The foundation would also prioritise technologies, products and processes that are focused primarily on diseases that are widely prevalent in Africa, including current and future pandemics.
It would also develop human and professional skills, the research and development ecosystem, and support upgrading of manufacturing plant capacities and regulatory quality to meet World Health Organisation (WHO) standards. In addition, it would also promote and broker alliances between foreign and African pharmaceutical companies.
The President of AfDB Group, Dr. Akinwumi Adesina described the step to establish the APTF as a great development for Africa.
Adesina said: “Africa can no longer outsource the healthcare security of its 1.3 billion citizens to the benevolence of others. Africa must have a health defense system, which must include three major areas: revamping Africa’s pharmaceutical industry, building Africa’s vaccine manufacturing capacity, and building Africa’s quality healthcare infrastructure.
“Even with the decision of the TRIPS Waiver at the World Trade Organisation (WTO), millions are dying -and will most likely continue to die - from lack of vaccines and effective protection. The APTF provides a practical solution and will help to tilt the access to proprietary technologies, knowledge, know-how and processes in favor of Africa.”
The World Trade Organisation (WTO) and the WHO in their respective reactions commended the AfDB’s decision to establish the APTF.
The Director-General of the WTO, Dr. Ngozi Okonjo-Iweala, said: “The APTF is innovative thinking and action by the AfDB. It provides part of the infrastructure needed to assure an emergent pharmaceutical industry in Africa.”
Speaking in the same vein, the Director-General of the WHO, Dr. Tedros Ghebreyesus, said: “Establishing the African Pharmaceutical Technology Foundation, by the African Development Bank, is a game changer on accelerating the access of African pharmaceutical companies to IP-protected technologies and know-how in Africa.”
The approval of the establishment of the foundation was in response to the call on the AfDB in February 2022 by African leaders during the African Union’s summit in Addis Ababa to facilitate the establishment of the APTF.
The AfDB in a statement yesterday said the establishment of the APTF would be a major boost to the health prospects of a continent that had been battered for decades by the burden of several diseases and pandemics such as COVID-19, but with very limited capacity to produce its own medicines and vaccines.
The bank said, “Africa imports more than 70 per cent of all the medicines it needs, gulping $14 billion per year.”
It stated that the global efforts to rapidly expand the manufacturing of essential pharmaceutical products including vaccines particularly in Africa, to assure greater access medicine, had been hampered by intellectual property rights protection and patents on technologies, know-how, manufacturing processes and trade secrets.
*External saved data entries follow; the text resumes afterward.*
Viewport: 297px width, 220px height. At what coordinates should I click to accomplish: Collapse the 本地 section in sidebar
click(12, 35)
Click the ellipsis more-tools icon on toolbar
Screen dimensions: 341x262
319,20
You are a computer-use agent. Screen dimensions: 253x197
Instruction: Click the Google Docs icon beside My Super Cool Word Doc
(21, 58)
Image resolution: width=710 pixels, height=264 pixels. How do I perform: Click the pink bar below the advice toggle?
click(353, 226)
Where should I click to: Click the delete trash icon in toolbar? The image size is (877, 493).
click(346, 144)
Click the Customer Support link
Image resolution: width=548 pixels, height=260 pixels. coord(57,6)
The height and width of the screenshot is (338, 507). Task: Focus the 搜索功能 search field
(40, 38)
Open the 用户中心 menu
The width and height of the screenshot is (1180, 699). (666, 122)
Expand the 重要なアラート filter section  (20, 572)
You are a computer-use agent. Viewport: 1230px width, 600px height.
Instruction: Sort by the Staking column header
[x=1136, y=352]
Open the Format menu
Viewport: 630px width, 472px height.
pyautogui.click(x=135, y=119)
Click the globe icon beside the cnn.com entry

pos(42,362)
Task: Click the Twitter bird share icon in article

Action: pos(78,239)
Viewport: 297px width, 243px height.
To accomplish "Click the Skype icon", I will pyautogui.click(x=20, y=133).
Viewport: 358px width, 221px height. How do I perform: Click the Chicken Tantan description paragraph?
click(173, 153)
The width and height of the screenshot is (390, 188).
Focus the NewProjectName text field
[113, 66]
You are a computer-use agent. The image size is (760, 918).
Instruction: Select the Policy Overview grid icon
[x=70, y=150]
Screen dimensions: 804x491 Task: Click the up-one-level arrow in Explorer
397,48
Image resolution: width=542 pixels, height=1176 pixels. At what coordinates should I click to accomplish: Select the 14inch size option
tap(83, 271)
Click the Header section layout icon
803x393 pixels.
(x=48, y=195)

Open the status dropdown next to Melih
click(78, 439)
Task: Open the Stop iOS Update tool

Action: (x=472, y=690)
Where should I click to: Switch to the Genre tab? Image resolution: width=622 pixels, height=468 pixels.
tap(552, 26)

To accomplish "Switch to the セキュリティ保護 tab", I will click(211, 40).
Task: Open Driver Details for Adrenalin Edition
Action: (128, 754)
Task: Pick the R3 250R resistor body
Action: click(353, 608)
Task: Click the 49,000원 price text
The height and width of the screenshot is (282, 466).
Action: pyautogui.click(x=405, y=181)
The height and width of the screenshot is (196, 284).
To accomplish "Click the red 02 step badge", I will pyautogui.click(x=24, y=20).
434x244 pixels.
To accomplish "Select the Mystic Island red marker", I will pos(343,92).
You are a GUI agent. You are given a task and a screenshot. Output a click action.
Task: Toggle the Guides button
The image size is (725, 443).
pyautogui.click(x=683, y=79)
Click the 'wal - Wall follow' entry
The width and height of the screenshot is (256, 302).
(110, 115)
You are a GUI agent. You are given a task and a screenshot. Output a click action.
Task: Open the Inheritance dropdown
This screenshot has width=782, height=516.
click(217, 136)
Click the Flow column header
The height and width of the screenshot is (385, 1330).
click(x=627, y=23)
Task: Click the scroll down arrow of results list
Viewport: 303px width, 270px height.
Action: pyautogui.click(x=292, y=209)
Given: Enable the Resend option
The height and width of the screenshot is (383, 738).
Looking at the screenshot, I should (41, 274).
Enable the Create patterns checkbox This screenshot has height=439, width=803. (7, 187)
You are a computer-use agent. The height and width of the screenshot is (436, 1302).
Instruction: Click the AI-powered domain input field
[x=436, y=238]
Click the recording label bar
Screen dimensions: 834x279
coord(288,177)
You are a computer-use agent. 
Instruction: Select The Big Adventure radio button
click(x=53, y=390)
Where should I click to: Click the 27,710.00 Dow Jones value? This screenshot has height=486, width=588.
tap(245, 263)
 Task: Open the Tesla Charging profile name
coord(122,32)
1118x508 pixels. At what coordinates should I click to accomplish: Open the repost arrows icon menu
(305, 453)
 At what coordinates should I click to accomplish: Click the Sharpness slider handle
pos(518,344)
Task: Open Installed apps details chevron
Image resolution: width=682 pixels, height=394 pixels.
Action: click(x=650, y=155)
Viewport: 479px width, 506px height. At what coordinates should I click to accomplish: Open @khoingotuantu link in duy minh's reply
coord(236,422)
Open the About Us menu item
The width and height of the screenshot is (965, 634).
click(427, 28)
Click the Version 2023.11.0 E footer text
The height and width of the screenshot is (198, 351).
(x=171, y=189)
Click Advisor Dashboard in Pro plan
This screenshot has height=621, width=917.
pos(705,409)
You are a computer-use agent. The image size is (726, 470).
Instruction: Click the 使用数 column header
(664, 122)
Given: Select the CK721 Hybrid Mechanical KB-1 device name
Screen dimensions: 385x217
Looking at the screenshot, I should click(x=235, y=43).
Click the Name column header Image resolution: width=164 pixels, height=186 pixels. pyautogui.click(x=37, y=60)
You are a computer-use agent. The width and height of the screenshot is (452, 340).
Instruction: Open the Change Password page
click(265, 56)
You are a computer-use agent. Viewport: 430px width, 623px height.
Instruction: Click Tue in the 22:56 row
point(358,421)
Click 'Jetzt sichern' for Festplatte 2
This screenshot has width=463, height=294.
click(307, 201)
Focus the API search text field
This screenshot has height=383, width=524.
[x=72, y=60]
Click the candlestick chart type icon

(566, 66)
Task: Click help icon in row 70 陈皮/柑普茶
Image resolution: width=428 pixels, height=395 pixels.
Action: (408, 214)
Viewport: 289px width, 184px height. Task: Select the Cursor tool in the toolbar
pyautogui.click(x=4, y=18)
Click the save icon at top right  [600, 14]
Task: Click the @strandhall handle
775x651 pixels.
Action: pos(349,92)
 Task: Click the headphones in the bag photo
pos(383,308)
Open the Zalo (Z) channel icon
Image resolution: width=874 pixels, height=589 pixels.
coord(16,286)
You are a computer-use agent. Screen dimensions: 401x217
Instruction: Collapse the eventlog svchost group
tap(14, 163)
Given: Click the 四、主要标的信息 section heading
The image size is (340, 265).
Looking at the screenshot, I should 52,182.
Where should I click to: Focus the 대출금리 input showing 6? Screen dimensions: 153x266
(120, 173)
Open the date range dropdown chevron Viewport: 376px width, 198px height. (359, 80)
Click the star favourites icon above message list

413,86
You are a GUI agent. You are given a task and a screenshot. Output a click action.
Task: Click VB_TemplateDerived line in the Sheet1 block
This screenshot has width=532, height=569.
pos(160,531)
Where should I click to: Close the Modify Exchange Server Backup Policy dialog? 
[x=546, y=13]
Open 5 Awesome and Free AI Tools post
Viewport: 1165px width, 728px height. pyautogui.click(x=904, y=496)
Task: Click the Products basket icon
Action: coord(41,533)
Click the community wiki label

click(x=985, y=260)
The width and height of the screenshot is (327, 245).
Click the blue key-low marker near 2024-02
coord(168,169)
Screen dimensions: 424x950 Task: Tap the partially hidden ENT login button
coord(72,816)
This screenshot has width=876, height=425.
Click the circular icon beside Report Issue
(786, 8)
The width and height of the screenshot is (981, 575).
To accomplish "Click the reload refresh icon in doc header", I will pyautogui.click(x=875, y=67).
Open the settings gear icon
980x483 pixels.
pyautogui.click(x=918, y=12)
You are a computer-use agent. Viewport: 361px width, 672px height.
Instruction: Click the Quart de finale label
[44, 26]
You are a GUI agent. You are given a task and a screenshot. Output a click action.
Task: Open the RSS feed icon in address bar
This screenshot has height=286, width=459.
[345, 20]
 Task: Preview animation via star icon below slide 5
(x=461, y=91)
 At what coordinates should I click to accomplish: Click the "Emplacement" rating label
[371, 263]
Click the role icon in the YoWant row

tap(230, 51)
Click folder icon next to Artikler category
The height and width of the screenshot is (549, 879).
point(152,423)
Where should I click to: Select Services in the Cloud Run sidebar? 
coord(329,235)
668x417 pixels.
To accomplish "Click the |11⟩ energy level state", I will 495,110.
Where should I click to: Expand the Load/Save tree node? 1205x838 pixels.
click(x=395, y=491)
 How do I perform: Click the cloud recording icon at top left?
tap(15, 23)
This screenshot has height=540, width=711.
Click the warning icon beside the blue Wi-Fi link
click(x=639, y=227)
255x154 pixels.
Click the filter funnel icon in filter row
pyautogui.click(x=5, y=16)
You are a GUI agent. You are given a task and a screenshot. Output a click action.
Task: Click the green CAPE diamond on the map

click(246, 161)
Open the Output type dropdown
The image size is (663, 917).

“African pharmaceutical companies do not have the scouting and negotiation capacity, and bandwidth to engage with global pharmaceutical companies. They have been marginalised and left behind in complex global pharmaceutical innovations. Recently, 35 companies signed a license with America’s Merck to produce Nirmatrelvir, a COVID-19 drug. None of them was African.
“No institution exists on the ground in Africa to support the practical implementation of Trade Related Intellectual Property Rights (TRIPs) on non-exclusive or exclusive licensing of proprietary technologies, know-how and processes.
“The APTF will fill this important and glaring gap. When fully established, it will be staffed with world-class experts on pharmaceutical innovation and development, intellectual property rights, and health policy; acting as a transparent inter-mediator advancing and brokering the interests of the African pharmaceutical sector with global and other southern pharmaceutical companies to share IP-protected technologies, know-how and patented processes,” the AfDB said.
The bank also announced that the APTF would operate independently and raise funds from various stakeholders including governments, development finance institutions, and philanthropic organisations among others.
The foundation would also, “boost the AfDB’s commitment to spend at least $3 billion over the next 10 years to support the pharmaceutical and vaccine manufacturing sector under its Vision 2030 Pharmaceutical Action Plan. The Foundation’s areas of work will also be an asset to all other current investments into pharmaceutical production in Africa.”
The APTF would also strengthen local pharmaceutical companies to engage in local production initiatives with systematic technology learning and technology upgrading at the plant level.
“The foundation will work with African governments, research and development centers of excellence to strengthen the regional pharmaceutical and vaccine innovation ecosystem for Africa and build skills of the kind needed for the pharmaceutical sector to flourish.